Work task
Pictures aside, copy exactly each line from the one that holds "Task: Click the Designer icon in sidebar" through the last line of the records below.

Given records
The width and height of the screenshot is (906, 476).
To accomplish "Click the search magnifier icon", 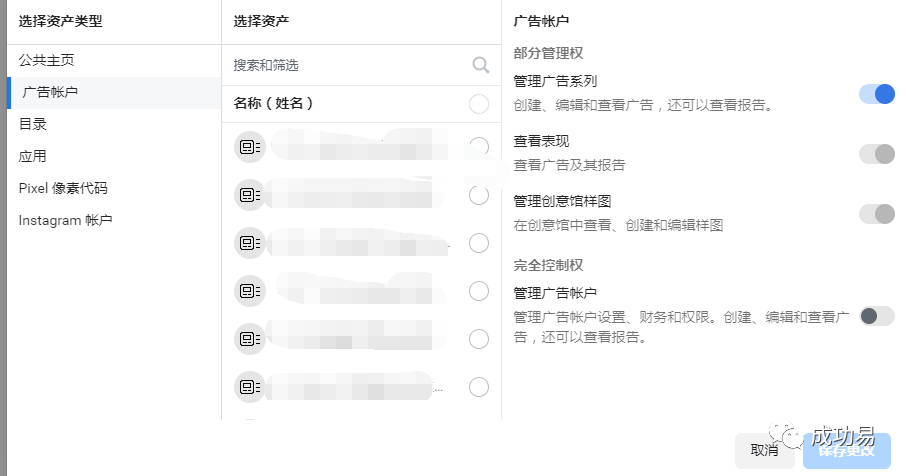I will point(481,65).
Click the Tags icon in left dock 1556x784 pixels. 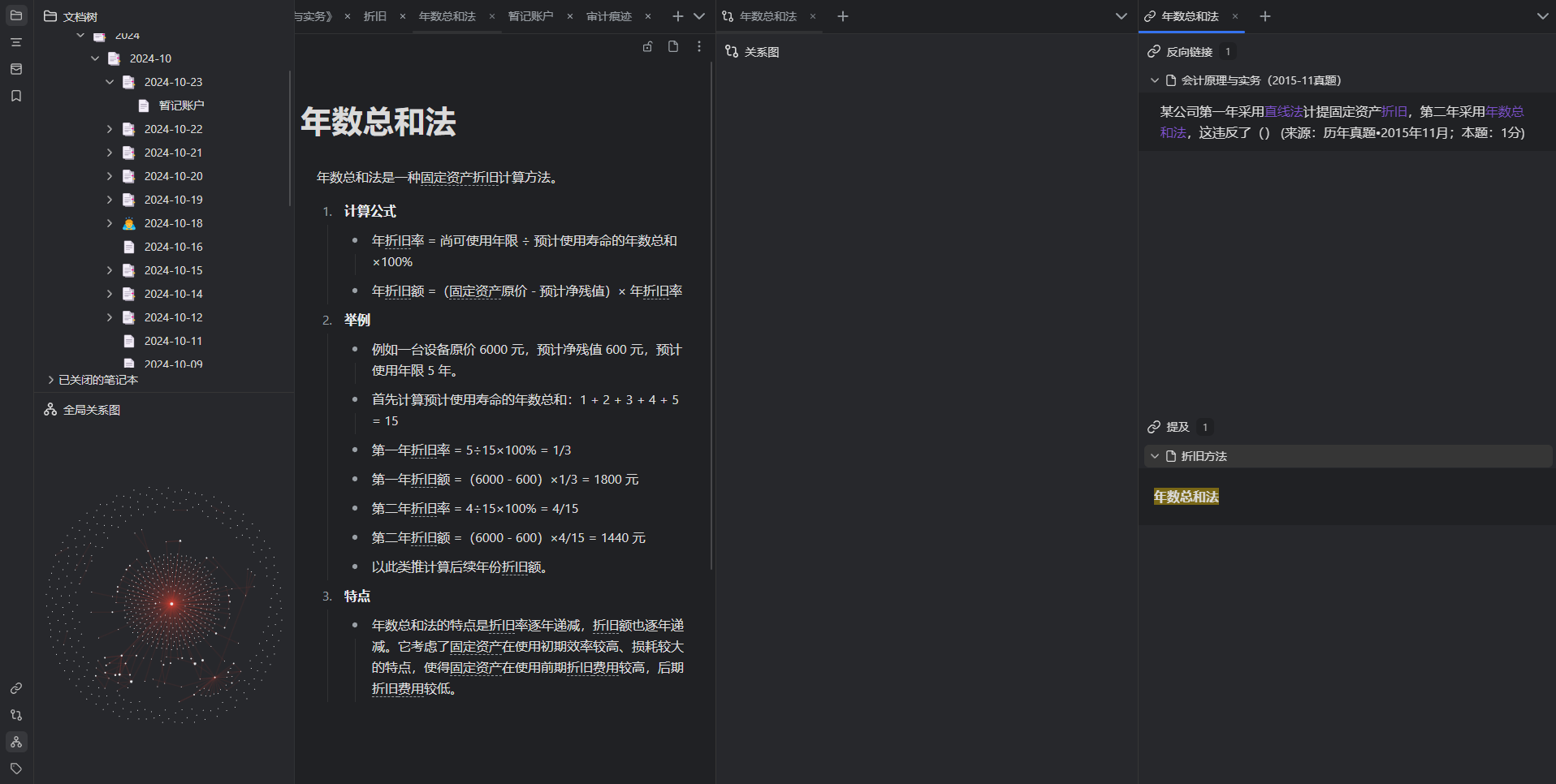tap(16, 769)
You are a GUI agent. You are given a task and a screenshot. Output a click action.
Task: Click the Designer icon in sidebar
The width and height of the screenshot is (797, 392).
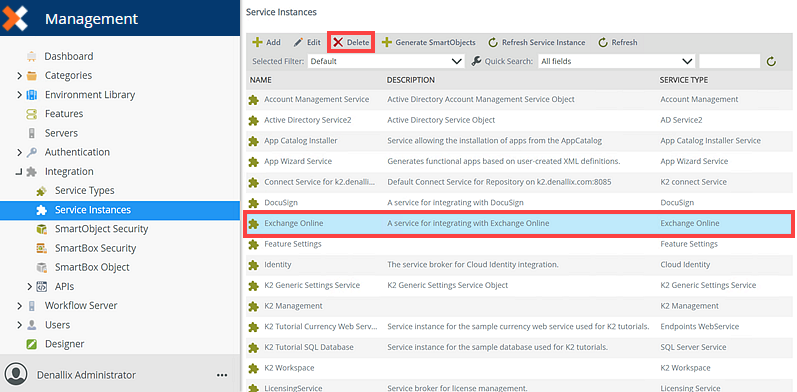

Written response
Task: Click the Designer icon in sidebar
The width and height of the screenshot is (797, 392).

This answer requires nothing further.